Kerry O’Shea@kerry_oshea Irish Central. Friday, May 14, 2021

Edwin Poots has been elected as the next leader of the Democratic Unionist Party (DUP) in Northern Ireland.

Poots, who is the MLA for Lagan Valley and the Northern Ireland Executive Minister for Agriculture, Environment and Rural Affairs, bested his opponent Sir Jeffrey Donaldson with a final vote of 19 to 17.

A member of the Free Presbyterian Church of Ulster, Poots, 55, is a young earth creationist and rejects the theory of evolution. In a 2007 interview with BBC, he said: “My view on the earth is that it’s a young earth. My view is 4,000 BC.”

Poots holds a number of hardline conservative views. In 2012, he faced criticism for saying: “I think that people who engage in high-risk sexual behavior, in general, should be excluded from giving blood. And so someone who has sex with somebody in Africa or sex with prostitutes, I am very reluctant about those people being able to give blood.”

In 2013, he opposed granting adoption rights to same-sex couples: “The truth is that still today, in this modern era, it is only a man and a woman that can produce a child, and therefore I think it is in the best order for a man and a woman to raise a child.”

Upon Arlene Foster’s appointment as First Minister of Northern Ireland in 2016, Poots commented: “Her most important job has been, and will remain, that of a wife, mother, and daughter.

Arlene Foster to step down as head of DUP and First Minister of Northern Ireland

The 36 members of the DUP’s electoral college, made up of its MPs and Stormont Assembly members, were eligible to vote on Friday for the new party leader.
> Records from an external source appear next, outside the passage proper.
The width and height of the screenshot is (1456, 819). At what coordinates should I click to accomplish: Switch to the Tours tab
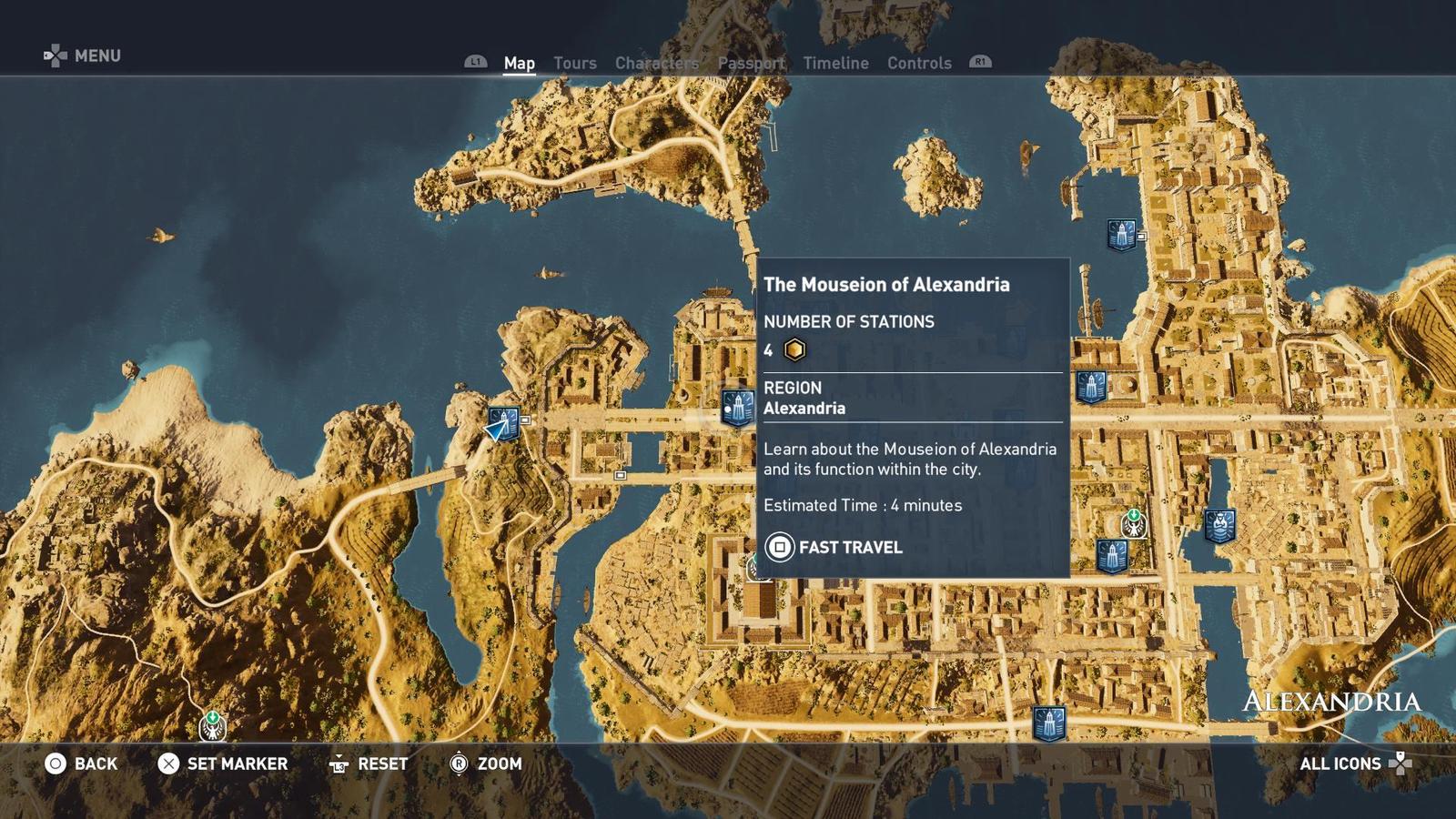574,63
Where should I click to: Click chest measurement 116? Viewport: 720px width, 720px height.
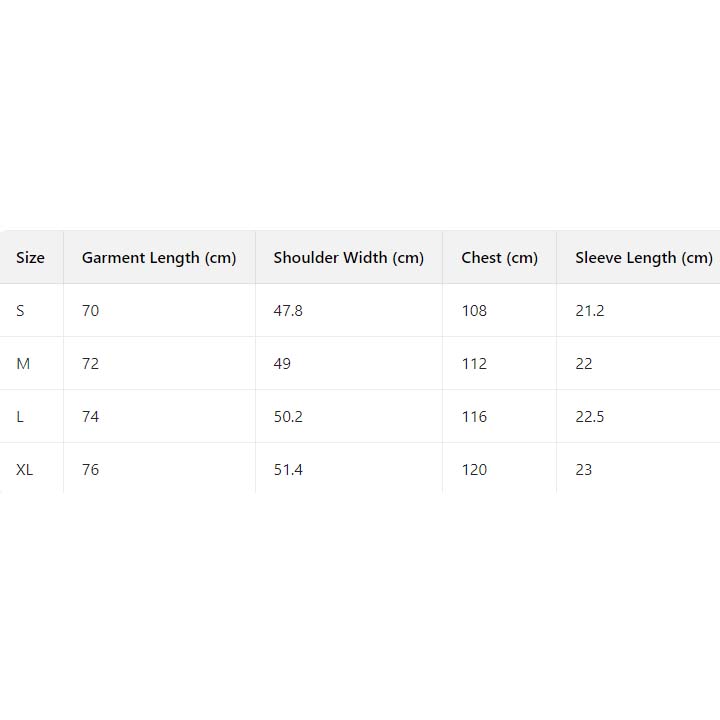(474, 417)
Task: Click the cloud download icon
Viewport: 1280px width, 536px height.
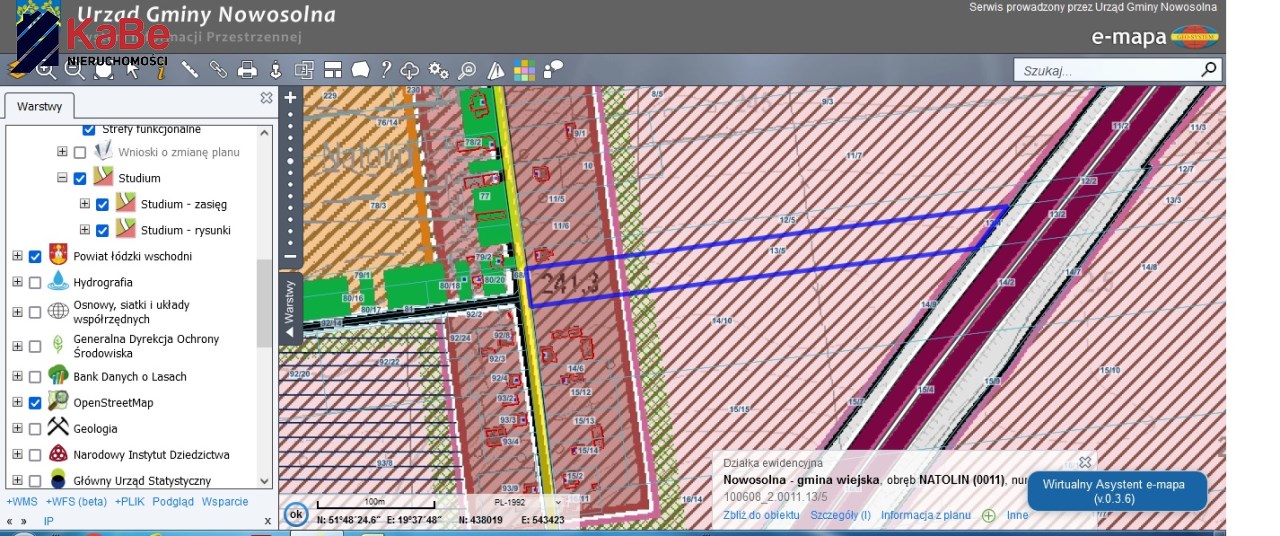Action: [x=410, y=70]

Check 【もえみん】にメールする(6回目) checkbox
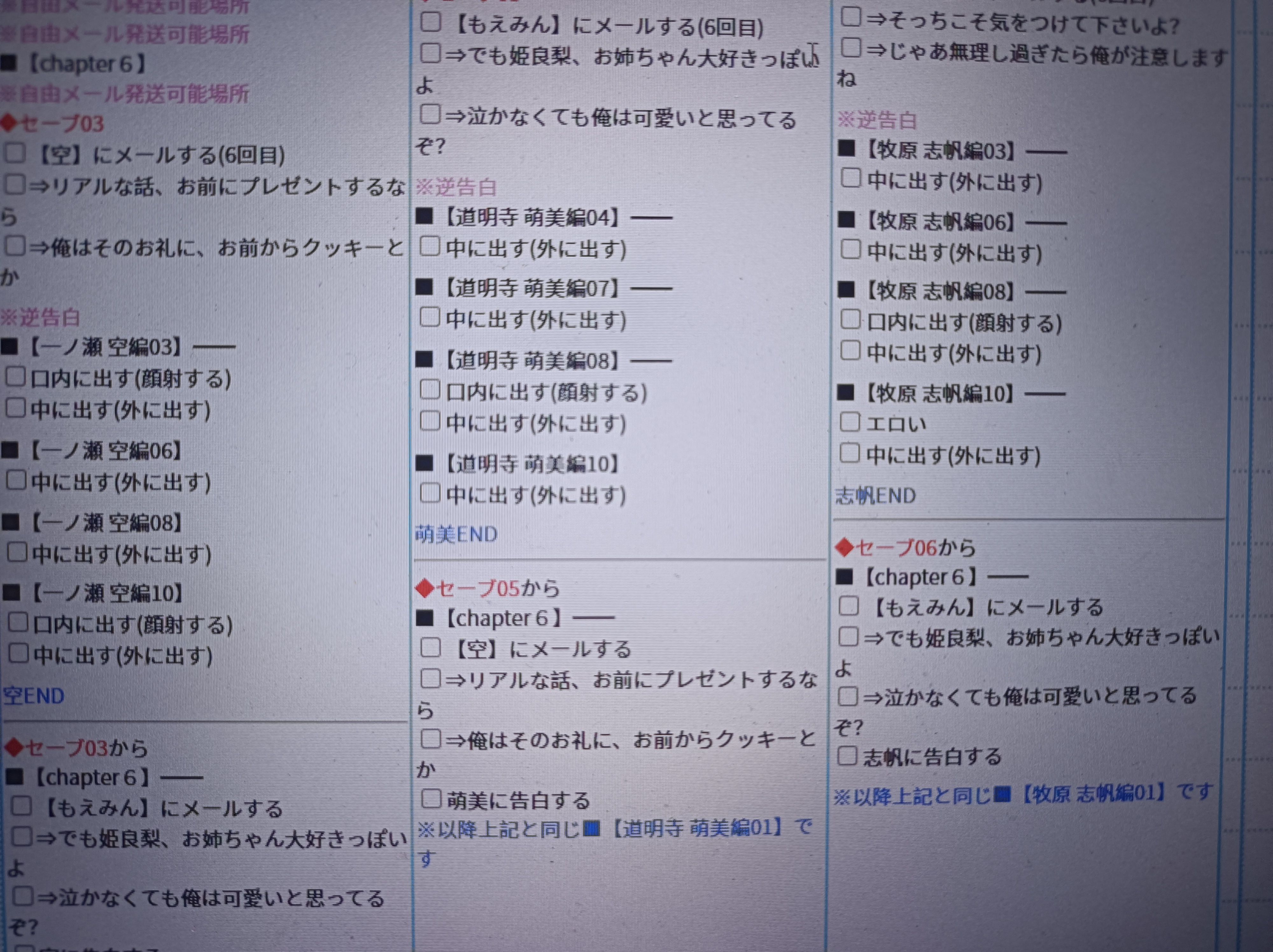coord(431,23)
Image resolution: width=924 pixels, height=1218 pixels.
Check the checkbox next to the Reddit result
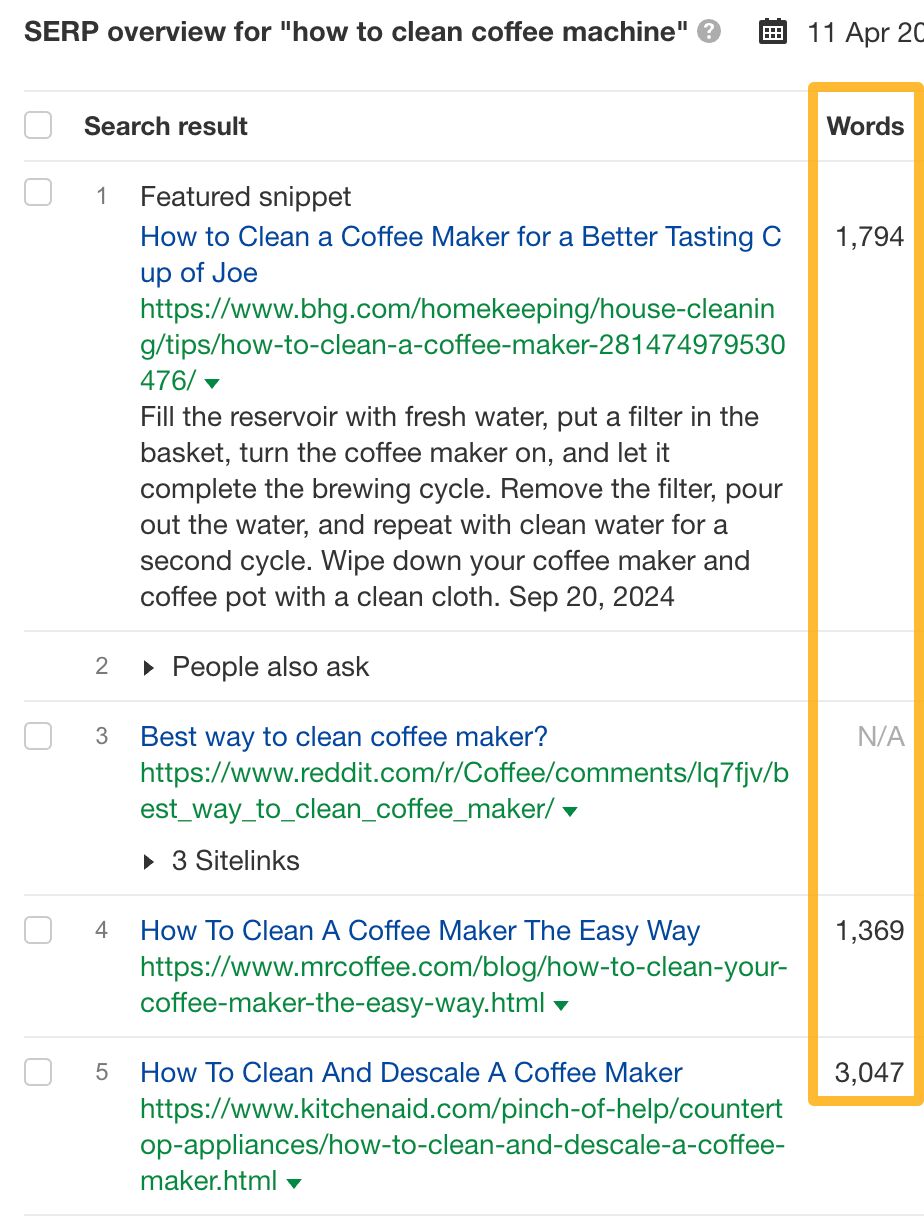37,736
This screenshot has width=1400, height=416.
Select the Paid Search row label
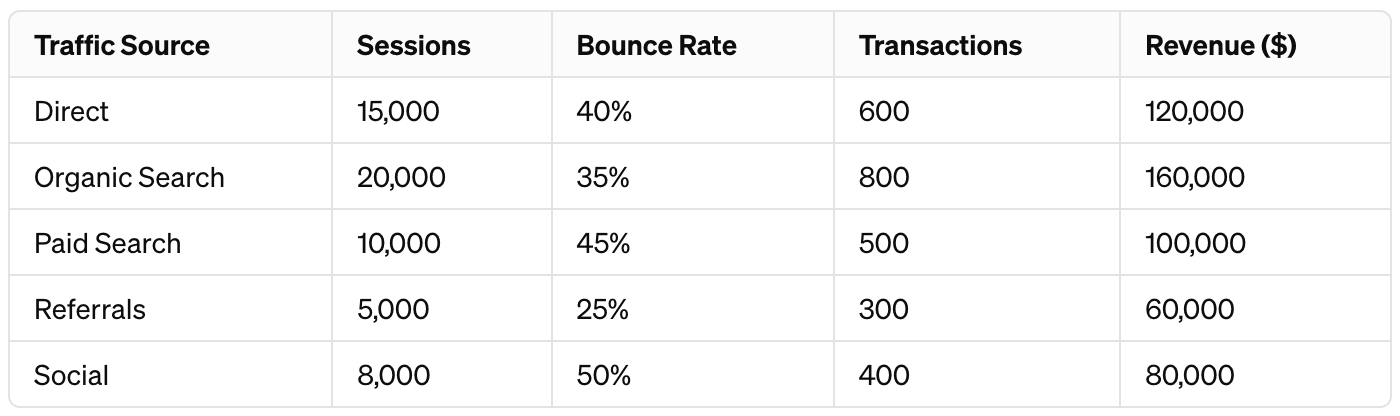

It was the first leadership contest in the party’s history.

Also on Friday, Paula Bradley beat Gregory Campbell 18 – 16, with two votes invalid, to become the new Deputy Leader of the DUP, the first female to hold the position.

Poots has been elected leader of the DUP in the wake of Arlene Foster’s resignation as both the party’s head and First Minister of Northern Ireland, which she announced on April 28.

After casting her ballot, Foster told reporters on Friday: “I voted for the person who will bring the Democratic Unionist Party forward and I think that’s very obvious.”

A spokesperson for Poots previously confirmed that Poots does not intend to take up the soon-to-be-vacant First Minister role: “Edwin will split the roles of leader of the party and first minister.

“Edwin knows the job at hand and for that reason will split the roles.

“He will reshape the party for the future whilst putting in place a good team to work with him and the other parties in a five-party Executive, ensuring that people of Northern Ireland get the Government they need.”

Northern Ireland unionists have tough choices to make as democracy is threatened

Speaking after his victory on Friday, Poots said it was “an immense honor and pleasure” to be in the position and not one that he expected to be in a few weeks ago.

“However, things can change quite radically,” Poots said.

After thanking “almighty God,” his family, and his election team, Poots said: “I’m looking forward to a positive relationship right across Northern Ireland with my party colleagues and, indeed, people from other parties.

“I think that the opportunities for Northern Ireland are great, the opportunities for us to make Northern Ireland a great place after this hundred years has passed and we move into a new hundred years are immense.

“We have had great people in Northern Ireland over those years, but the greatest thing in Northern Ireland is the resilience of all of its people.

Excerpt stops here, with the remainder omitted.